La dificultad para encontrar la forma cómo la fantasía y la tecnología se influyen y modifican, se debe en parte a que ocupan espacios distintos, el de las imágenes y el sentido, y el de los métodos y los artefactos,  que tienden a hacerse complementarios de una manera que no siempre es lineal.

Que las computadoras hablen es una fantasía que ya está en Odisea 2001 (1968).

  

Pero la voz monótona de HAL no expresa ningún sentimiento. Como sí lo hace Samantha en her,

 

Hace un par de semanas, en una conferencia sobre procesamiento del lenguaje natural, el ponente comenzó diciendo: en el tema del procesamiento del lenguaje natural estamos entre HAL y Samantha. ¿Fantasía o tecnología?

 

her y nuestro amor por las máquinas

La primera vez que oí hablar de her, la película protagonizada por Joaquín Phenix, alguien me dijo que se trataba de un film de ciencia ficción. Es difícil decir que lo es después de verla.

El romance entre Theodore Twombly y Smantha, el nuevo sistema operativo de su computadora, presentado como lo último en inteligencia artificial, refleja algo que estamos experimentado ya en este momento en nuestra relación con los aparatos computacionales: estamos enamorados de ellos.

Pero ese enamoramiento tiene muchas aristas que la película, con la inocencia de una comedia romántica, aborda con una capacidad de provocación sorprendente.
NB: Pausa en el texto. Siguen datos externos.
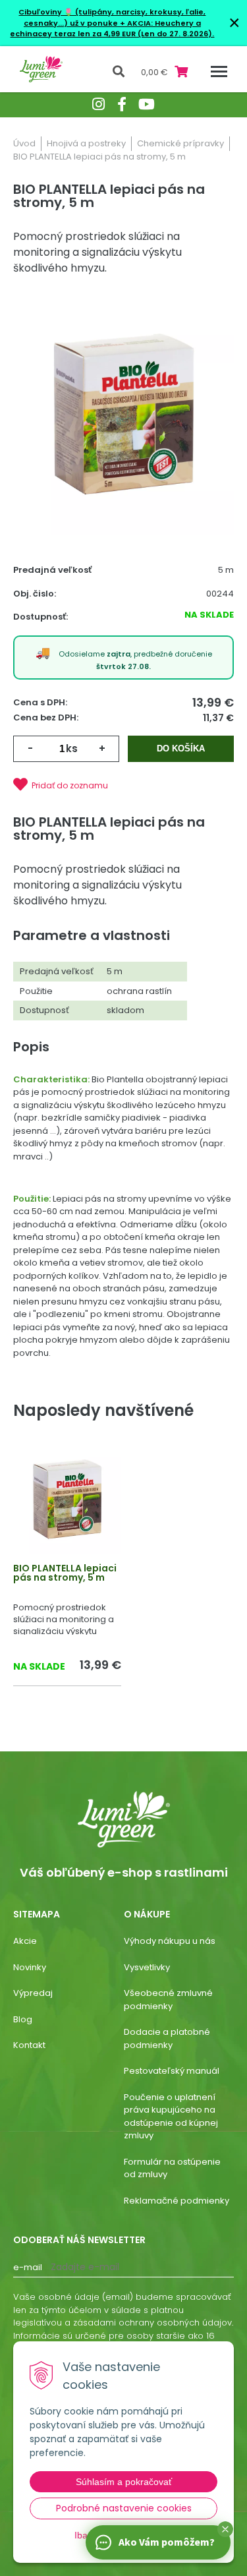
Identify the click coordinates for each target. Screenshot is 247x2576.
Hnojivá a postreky (86, 143)
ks (72, 748)
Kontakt (29, 2045)
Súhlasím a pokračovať (124, 2481)
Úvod (24, 143)
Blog (22, 2019)
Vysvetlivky (147, 1967)
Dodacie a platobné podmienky (167, 2038)
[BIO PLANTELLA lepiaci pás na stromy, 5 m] (123, 416)
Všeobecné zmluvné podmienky (168, 1999)
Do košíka (181, 748)
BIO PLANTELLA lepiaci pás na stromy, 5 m (65, 1573)
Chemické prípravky (180, 143)
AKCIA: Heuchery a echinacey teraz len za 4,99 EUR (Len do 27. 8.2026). (112, 29)
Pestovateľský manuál (171, 2070)
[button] (225, 2529)
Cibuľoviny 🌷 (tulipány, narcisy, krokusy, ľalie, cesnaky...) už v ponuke (112, 17)
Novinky (29, 1967)
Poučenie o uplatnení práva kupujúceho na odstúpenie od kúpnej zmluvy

En primer lugar, la imposibilidad, cada día mayor, de las relaciones interpersonales.

La vida en nuestras ciudades y en nuestras sociedades se ha vuelto más solitaria y más extraña. Las personas con las que nos encontramos, como nosotros mismos, afrontan su soledad y su inserción social de manera compleja, con expectativas y actitudes que hace extraordinariamente difícil converger. No es que Angélica te eluda –sus razones tendrá-, que Gabriela te obligue a tomar un té de menta –a ti, que detestas el té de menta-, o que Ana María diga que ella es un bot. Es que tampoco tú sabes qué hacer con esa soledad y te da miedo. Ser varón es tan confuso, sin importar qué edad tengas, que tú mismo te has vuelta difícil, silencioso, huraño, con esas cosas que únicamente a ti te gustan, como tomar la bicicleta y perderte durante horas por la ciudad.

Her habla de eso,  pero también de la necesidad de un diálogo en que el cuerpo no sea lo más importante, sino la conciencia. Curioso, porque en este mundo donde el cuerpo se ha convertido en el centro, en el objeto último de culto, la película habla de máquinas toman su lugar y nos seducen. Incluso fallan cuando se esfuerzan por encarnarse, en cuerpos reales, pero falsos, porque no es eso lo que nos enamora.

Hay mucho más que decir de her, pero baste esta reacción por ahora. Ya volveré, sobre ella.